[Items listed in a dataset]
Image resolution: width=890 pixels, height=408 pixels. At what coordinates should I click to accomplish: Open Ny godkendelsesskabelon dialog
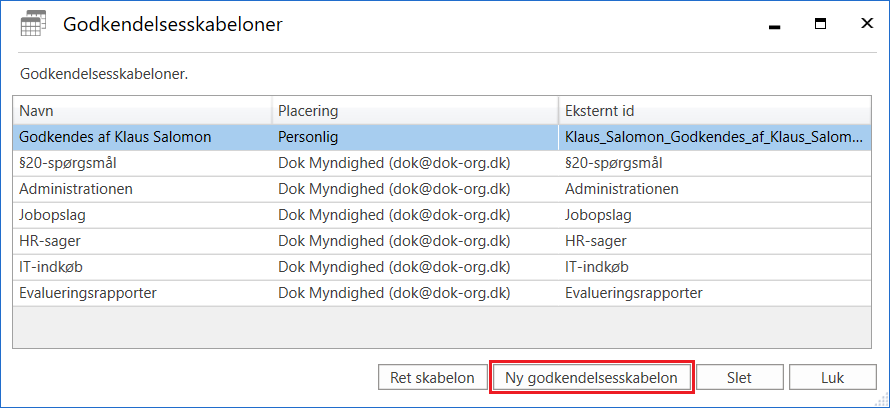[x=591, y=378]
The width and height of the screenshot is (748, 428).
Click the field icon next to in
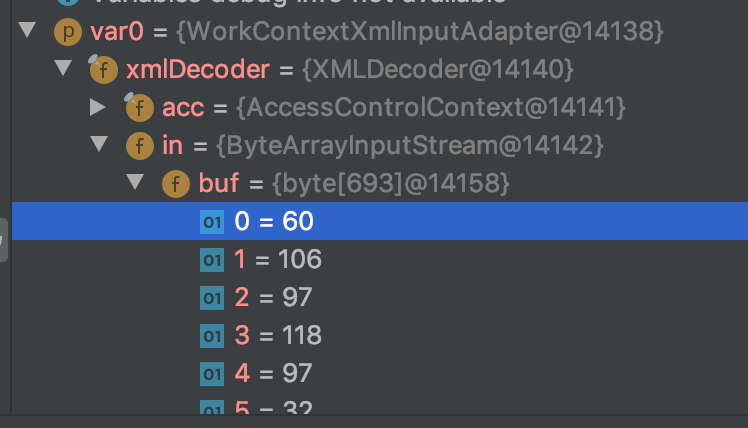click(140, 146)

INSTRUCTIONS FOR THE TASK
Leave out the pictures and retype every line above exactly.

SOLUTION TO THIS TASK
Image resolution: width=890 pixels, height=408 pixels. At what coordinates should I click to accomplish: Open Ny godkendelsesskabelon dialog
[x=591, y=378]
The width and height of the screenshot is (748, 428).
Click the field icon next to in
click(140, 146)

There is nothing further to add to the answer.